Sir Kenny Dalglish z hołdem dla Iana St. Johna
Sir Kenny Dalglish oddał hołd Ianowi St. Johnowi, po tym legendarny piłkarz Liverpoolu zmarł w wieku 82 lat.
St. John strzelił 118 goli w 425 występach, w tym zwycięską bramkę w finale FA Cup w 1965 roku. Dołączył do klubu w 1961 roku, ściągnięty przez Billa Shankly’ego.
- Myślę, że „ikona” będzie odpowiednim słowem. Wysyłam moje modlitwy do jego żony Betsy i całej rodziny. Mam nadzieję, że radzą sobie tak dobrze jak to możliwe w tych okolicznościach - powiedział Dalglish dla klubowego serwisu.
- Całkowicie słusznie, był uznawany za ikoniczną postać Liverpoolu, ponieważ trafił tu na samym początku z Shanksem i Ronem Yeats’em.
- Rozpoczął w fantastyczny sposób, zdobywając hat-tricka przeciwko Evertonowi na Goodison w rozgrywkach Liverpool Senior Cup, więc myślę, że po tym, co zrobił, zawsze będzie czczony w Liverpoolu i okolicach.
- To dzięki temu, czego dokonał na samym początku. Shanks, Yeats i Saint, to dzięki nim ten klub piłkarski jest w tym miejscu, w którym jest. Powinniśmy być na zawsze wdzięczni za to, co zrobił.
- Jestem pewien, że jego rodzina ma swoje własne, szczególne wspomnienia z nim związane, więc to smutny dzień. Osiemdziesiąt dwa lata to piękny wiek, ale i tak pozostaje wielki smutek.
- Jestem też przekonany, że kiedy był tutaj z nami, zdawał sobie sprawę z tego jak bardzo doceniany jest przez klub za to, co dla nas zrobił.
St John tworzył zabójczy duet w ataku z innym wielkim zawodnikiem The Reds, Rogerem Huntem.
- To był całkiem niezły duet, prawda? Saint i Roger Hunt!

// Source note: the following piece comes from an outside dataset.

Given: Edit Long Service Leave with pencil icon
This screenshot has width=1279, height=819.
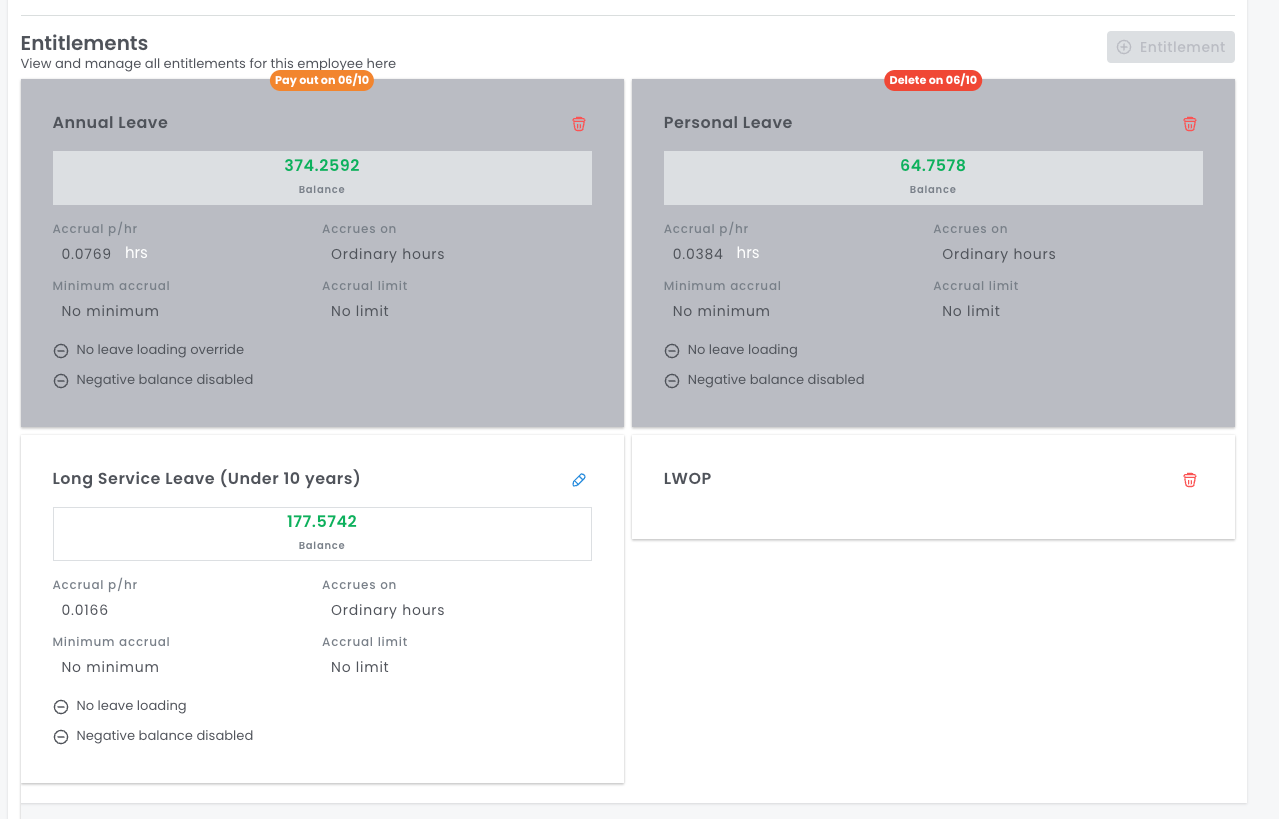Looking at the screenshot, I should pos(578,480).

- Strzelił świetnego gola głową, w dogrywce finału z 1965 roku i zapewnił Puchar Anglii, zdobył też dwa medale za mistrzostwo, po awansie z Second Division z rekordową liczbą punktów.
- Sprawili, że ludzie zaczęli zwracać uwagę na Liverpool i dzięki temu klub poszedł do przodu, urósł. Ale nigdy nie udałoby się to bez wkładu takich ludzi jak Saint.
- Był zabawnym gościem, który uwielbiał żartować. Miał wielu przyjaciół, którzy będą mieli wiele pięknych wspomnień z nim związanych. Pomimo, że to smutny dzień będziemy pamiętać o tych szczęśliwych chwilach.
- Zawsze będę wspominał jego śmiech. Pamiętam jego i wielkiego Yatesey’a. Kiedy zakończyli karierę, mogli śmiało prowadzić program komediowy w telewizji, jak Morecambe i Wise. Byli naprawdę zabawni.